Les « affreux tonneaux de la voirie » sont les voitures de vidange des fosses d’aisance, qu’on retrouve souvent chez Baudelaire. Le mot voirie a plusieurs sens : la voie publique, l’administration qui l’entretient ou les lieux où l’on entrepose des ordures. Pour la qualifier, Hugo invente l’adjectif « immonditiel » ; chez François-René de Chateaubriand, Alphonse de Lamartine ou Eugène Sue, on y traîne les cadavres, qui y sont dévorés par les chiens. Sur un plan de Paris de 1830, une voirie se situe au cœur de la « petite Pologne », où se déroulent de nombreux chapitres des Mystères de Paris. À l’est, la plus célèbre est la grande voirie de Montfaucon.

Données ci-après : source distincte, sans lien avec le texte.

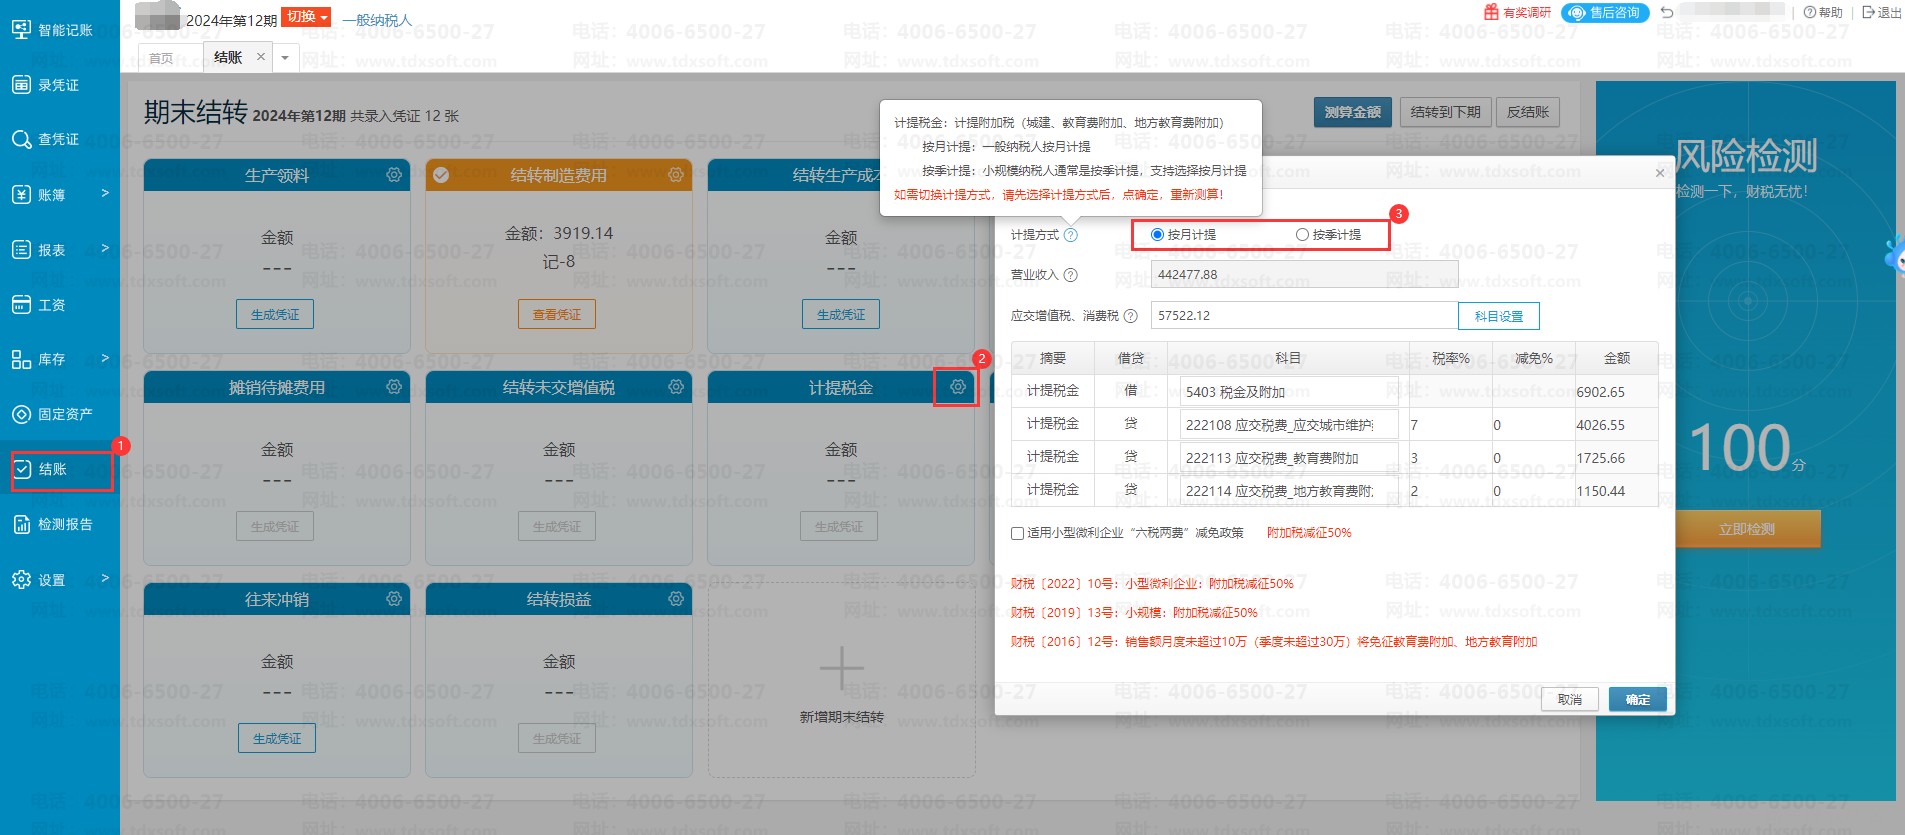This screenshot has width=1905, height=835.
Task: Enable 适用小型微利企业 六税两费 减免政策 checkbox
Action: tap(1017, 533)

On y reçoit aussi des chevaux ou des petits animaux qu’on met à mort. Alexandre Privat d’Anglemont décrit l’enclos Saint-Jean-de-Latran, en face du Collège de France, repaire de la bohème vagabonde très touché par les épidémies successives de choléra, et qui sera détruit en 1854. Le royaume du chiffonnier, c’est la voirie en tous ses sens ; en 1826, il sert même d’auxiliaire à l’administration, assommant les chiens qui tirent des charrettes.
Près des entrepôts d’immondices, on tombe sur des bêtes mortes comme la « Charogne » de Baudelaire, et les cadavres de petits animaux s’amoncellent au coin des bornes. Privat d’Anglemont décrit un chiffonnier spécialisé dans l’extermination de la race féline, le « père Matagatos ». Baudelaire lui-même eut la réputation de se montrer cruel envers les chats – Champfleury entreprendra de le disculper. Claude Bernard utilisait les chats pour la vivisection et se fournissait certainement dans l’enclos Saint-Jean-de-Latran ; son maître François Magendie s’approvisionnait en rats à Montfaucon. La femme de Bernard devint une militante de la cause animale et finit par le quitter, emmenant leurs deux filles, futures militantes elles-mêmes. L’histoire sera rappelée par Marie Huot dans La Revue socialiste, en 1887. En février 1856, Bernard rapportait une pensée de Magendie comparant son activité scientifique à celle du chiffonnier, mais Bernard, lui, privilégie la méthode hypothético-déductive.
Le spectacle ordinaire d’un chat ou d’un chien en décomposition n’aurait pas eu de quoi choquer la jeune femme d’« Une charogne » ; il devait plutôt s’agir d’un âne ou d’un cheval. Une rare photographie de Charles Nègre montre un cheval blessé ou mort sur le quai de Bourbon, provoquant un attroupement. On trouve deux poèmes intitulés « Le Cheval mort » : l’un d’Aloysius Bertrand, l’autre de Marie Huot, où seule une chiffonnière est saisie de compassion devant ce spectacle. Dans « Une charogne », plusieurs signes indiquent que la scène a lieu au-delà des barrières, là où les bêtes s’effondraient en chemin vers l’équarrissage. Alexandre Parent-Duchâtelet emploie le terme de « charogne » exclusivement pour désigner le cadavre du cheval. Dans l’ouverture de L’Âne mort, Janin décrit en détail l’horreur de l’équarrissage et les combats d’animaux de Montfaucon : l’âne boiteux y sera livré vivant à un bouledogue. Gautier relatera une scène semblable à un dîner Magny. Baudelaire évoque souvent de tels chiens féroces et, comme Parent-Duchâtelet, il insiste sur la puanteur, les mouches, les larves. Lorsque parut Les Fleurs du mal, Montfaucon venait de fermer, mais Alcide Dussolier juge les dernières strophes dignes d’un équarrisseur de Montfaucon.